SUPPLIED RECORDS
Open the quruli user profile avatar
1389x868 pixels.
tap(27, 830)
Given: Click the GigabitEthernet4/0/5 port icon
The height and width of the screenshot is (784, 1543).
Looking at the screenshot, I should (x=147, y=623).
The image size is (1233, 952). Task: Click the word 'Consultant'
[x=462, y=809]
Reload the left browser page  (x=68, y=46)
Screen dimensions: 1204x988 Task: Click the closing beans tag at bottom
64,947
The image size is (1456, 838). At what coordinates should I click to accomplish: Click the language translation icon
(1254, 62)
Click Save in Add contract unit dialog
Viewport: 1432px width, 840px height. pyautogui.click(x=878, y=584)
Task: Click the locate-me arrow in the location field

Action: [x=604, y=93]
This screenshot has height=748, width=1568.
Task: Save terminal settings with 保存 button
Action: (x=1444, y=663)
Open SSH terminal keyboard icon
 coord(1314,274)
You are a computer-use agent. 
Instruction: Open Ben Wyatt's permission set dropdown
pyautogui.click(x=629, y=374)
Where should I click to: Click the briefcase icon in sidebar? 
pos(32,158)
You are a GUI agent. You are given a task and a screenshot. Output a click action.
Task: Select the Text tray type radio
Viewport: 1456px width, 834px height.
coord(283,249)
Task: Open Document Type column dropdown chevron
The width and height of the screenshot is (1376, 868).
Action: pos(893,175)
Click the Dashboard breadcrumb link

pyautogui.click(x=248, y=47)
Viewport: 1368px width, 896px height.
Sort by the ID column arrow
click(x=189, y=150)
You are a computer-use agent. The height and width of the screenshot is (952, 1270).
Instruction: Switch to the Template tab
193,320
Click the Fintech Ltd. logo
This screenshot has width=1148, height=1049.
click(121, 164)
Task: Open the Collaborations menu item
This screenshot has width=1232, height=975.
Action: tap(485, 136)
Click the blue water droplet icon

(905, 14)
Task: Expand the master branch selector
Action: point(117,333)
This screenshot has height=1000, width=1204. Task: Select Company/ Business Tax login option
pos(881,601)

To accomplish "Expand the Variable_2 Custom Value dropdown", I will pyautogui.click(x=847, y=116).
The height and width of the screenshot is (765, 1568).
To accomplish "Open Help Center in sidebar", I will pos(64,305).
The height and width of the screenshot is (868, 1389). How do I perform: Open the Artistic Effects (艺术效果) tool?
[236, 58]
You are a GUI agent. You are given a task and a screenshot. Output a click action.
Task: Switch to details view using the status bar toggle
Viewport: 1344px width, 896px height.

YOUR TASK
Could every record be printed again exactly as it reads?

RESULT FOR THIS TASK
Open the quruli user profile avatar
1389x868 pixels.
tap(27, 830)
Given: Click the GigabitEthernet4/0/5 port icon
The height and width of the screenshot is (784, 1543).
Looking at the screenshot, I should (x=147, y=623).
The image size is (1233, 952). Task: Click the word 'Consultant'
[x=462, y=809]
Reload the left browser page  (x=68, y=46)
Screen dimensions: 1204x988 Task: Click the closing beans tag at bottom
64,947
The image size is (1456, 838). At what coordinates should I click to accomplish: Click the language translation icon
(1254, 62)
Click Save in Add contract unit dialog
Viewport: 1432px width, 840px height. pyautogui.click(x=878, y=584)
Task: Click the locate-me arrow in the location field

Action: [x=604, y=93]
This screenshot has height=748, width=1568.
Task: Save terminal settings with 保存 button
Action: (x=1444, y=663)
Open SSH terminal keyboard icon
 coord(1314,274)
You are a computer-use agent. 
Instruction: Open Ben Wyatt's permission set dropdown
pyautogui.click(x=629, y=374)
Where should I click to: Click the briefcase icon in sidebar? 
pos(32,158)
You are a GUI agent. You are given a task and a screenshot. Output a click action.
Task: Select the Text tray type radio
Viewport: 1456px width, 834px height.
coord(283,249)
Task: Open Document Type column dropdown chevron
The width and height of the screenshot is (1376, 868).
Action: pos(893,175)
Click the Dashboard breadcrumb link

pyautogui.click(x=248, y=47)
Viewport: 1368px width, 896px height.
Sort by the ID column arrow
click(x=189, y=150)
You are a computer-use agent. The height and width of the screenshot is (952, 1270).
Instruction: Switch to the Template tab
193,320
Click the Fintech Ltd. logo
This screenshot has width=1148, height=1049.
click(121, 164)
Task: Open the Collaborations menu item
This screenshot has width=1232, height=975.
Action: tap(485, 136)
Click the blue water droplet icon

(905, 14)
Task: Expand the master branch selector
Action: point(117,333)
This screenshot has height=1000, width=1204. Task: Select Company/ Business Tax login option
pos(881,601)

To accomplish "Expand the Variable_2 Custom Value dropdown", I will pyautogui.click(x=847, y=116).
The height and width of the screenshot is (765, 1568).
To accomplish "Open Help Center in sidebar", I will pos(64,305).
The height and width of the screenshot is (868, 1389). How do I perform: Open the Artistic Effects (艺术效果) tool?
[236, 58]
You are a GUI agent. You are given a task and a screenshot. Output a click action.
Task: Switch to details view using the status bar toggle
Viewport: 1344px width, 896px height.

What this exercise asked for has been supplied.